Monnikendams film is een rijke, complexe evocatie van Nederlands-Indie in de eerste decennia van onze eeuw. De film roept een beeld op van een nachtmerrie: de periode dat er systematisch en met de verworvenheden van de industriele revolutie werd gewerkt aan het ontbossen, ontginnen en leegdelven van het Indie dat zo vanzelfsprekend als van ‘ons’ werd beschouwd. De film schept een onweerlegbaar beeld van een nietsontziende plundering. Vaak heeft men zich afgevraagd: Waar blijft de film over ons koloniale verleden?. Welnu, hij is er. En hoe!

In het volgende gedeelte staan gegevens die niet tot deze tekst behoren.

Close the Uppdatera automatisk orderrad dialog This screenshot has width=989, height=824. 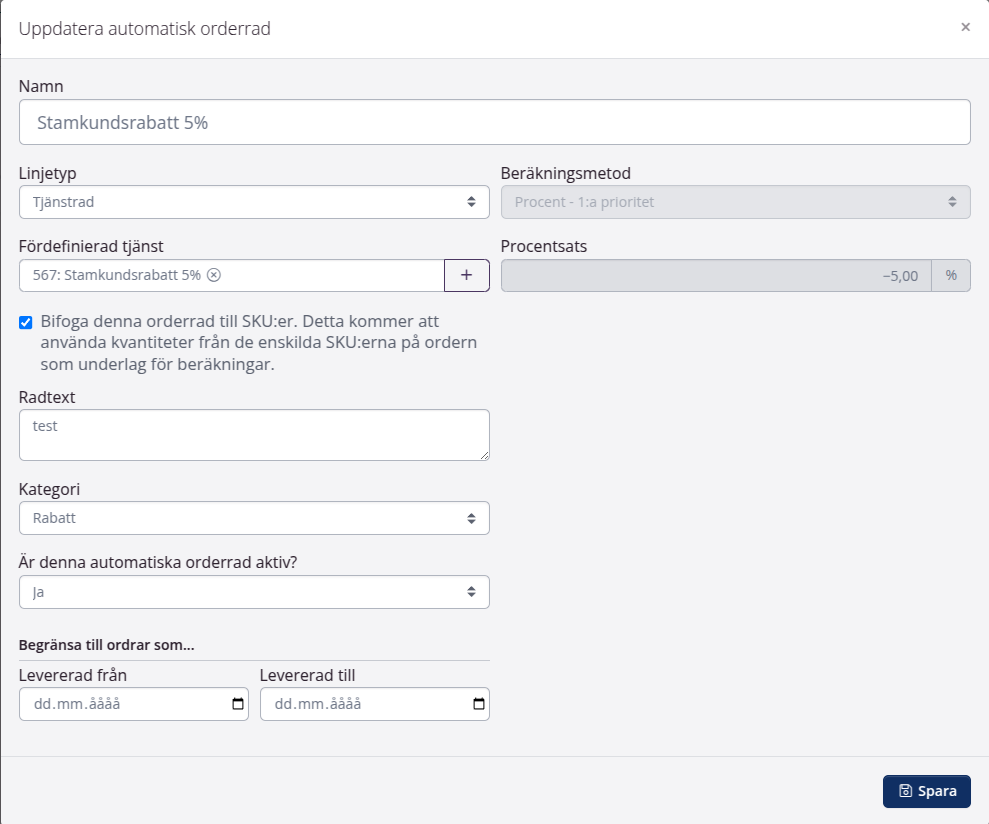pos(965,28)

De overrompelende kwaliteit van Moeder Dao steunt op drie pijlers. Er is het fascinerende historische materiaal waaruit Monnikendam voor zijn film putte, het gezwoeg van eindeloze rijen koelies, de ravage die ziekte en dood onder de inheemsen aanrichte, de geheimzinnige rituelen van de lokale bevolking en de burgerlijk decadente zelfgenoegzaamheden van de overheersers. De authentieke beelden zijn indertijd gedraaid door nu in de vergetelheid geraakte cameramensen, maar die veel inventiviteit en vakmanschap in de opnamen hebben geinvesteerd. Monnikendam is de eerste die zal toegeven dat hij schatplichtig is aan hun kundigheid en moed. Met name de opnamen die cineast Iep Ochse tussen 1924 en 1928 maakte, werden door Monnikendam zeer gewaardeerd en zijn mede door zijn bemoeienis voor het nageslacht geconserveerd.

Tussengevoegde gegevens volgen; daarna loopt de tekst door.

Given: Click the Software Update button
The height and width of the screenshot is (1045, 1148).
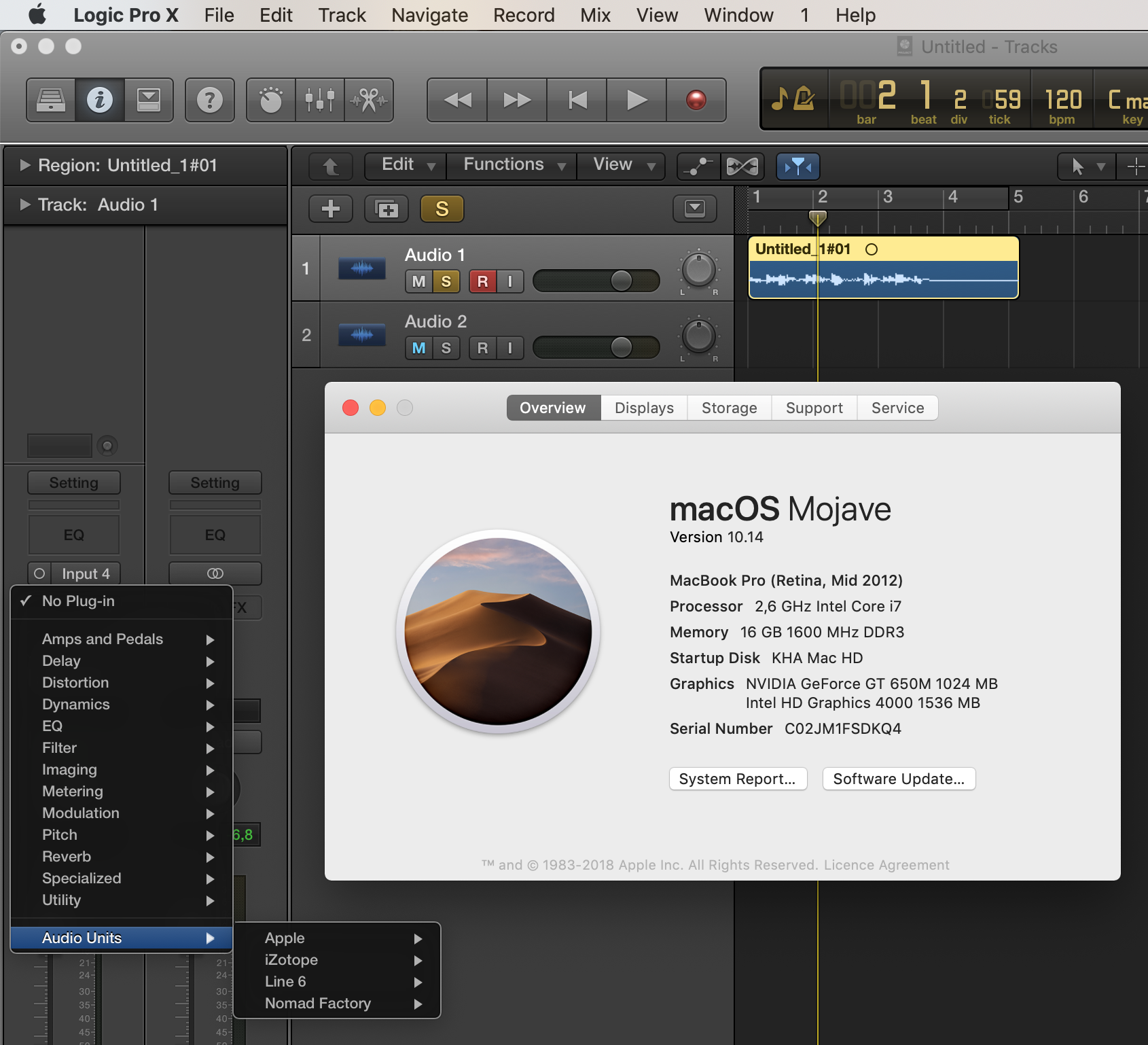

Maar het zijn niet alleen de aangrijpende historische situaties zelf die zo boeien, en de schoonheid van de film is niet alleen te danken aan het technische kunnen van vaklieden achter de camera’s. Het derde en zeer belangrijke element is dat deze fraaie en ook wrede beelden zijn samengebracht en bewerkt door een groot cineast. Monnikendam heeft zich jarenlang diep in een enorme berg historisch filmmateriaal gegraven. Het is deze tijdsinvestering geweest die zijn intuitie zo scherpte dat hij het meest sprekende materiaal kon kiezen. Materiaal dat hij vervolgens verwerkte, herwerkte en bewerkte tot een visueel klaaglied waar nauwelijks nog een gesproken woord aan hoefde te worden toegevoegd. Monnikendams ingrepen in het oorspronkelijke materiaal zijn subtiel, maar wezenlijk. Hij vertraagde de oude opnamesnelheden net die fractie die het mogelijk maakt om beter te zien en zeker te beseffen waar je naar kijkt.

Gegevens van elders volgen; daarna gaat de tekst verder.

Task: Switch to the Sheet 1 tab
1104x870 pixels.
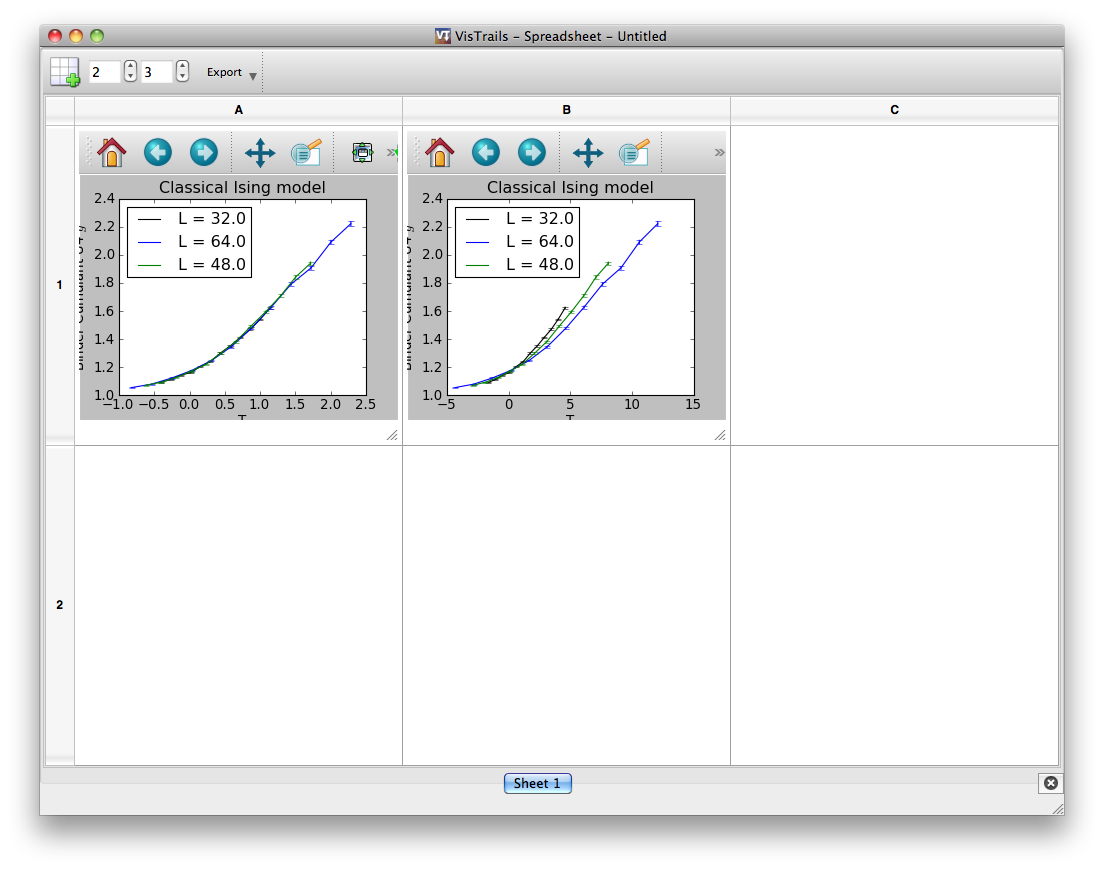Action: [x=538, y=783]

De originele zwijgende beelden werden ingetogen, maar zeer fraai en effectief van geluid voorzien (klankcompositie: Jan-Dries Groenendijk). Het enige verbale commentaar in de film wordt gevormd door een handvol aan authentieke gedichten en zangen ontleende teksten. Monnikendams beelden zijn zowel een conservering als een recycling van het archiefmateriaal. Hij laat de oorspronkelijke beelden niet alleen zien, maar presenteert ze zo dat we ze doorzien. Hij onthult het mechanisme van het kolonialisme middels de beelden van de kolonialisten zelf. In al zijn lyrische schoonheid heeft de film daardoor een scherpte en een oog voor wreedheid die zich laat vergelijken met een klassieker als Peter Kubelka’s Unsere Afrikareise.
Ja, Monnikendams Moeder Dao is een intelligente en belangrijke bijdrage aan het debat over ons koloniale verleden, maar zeker zo belangrijk: het is een meesterlijke film.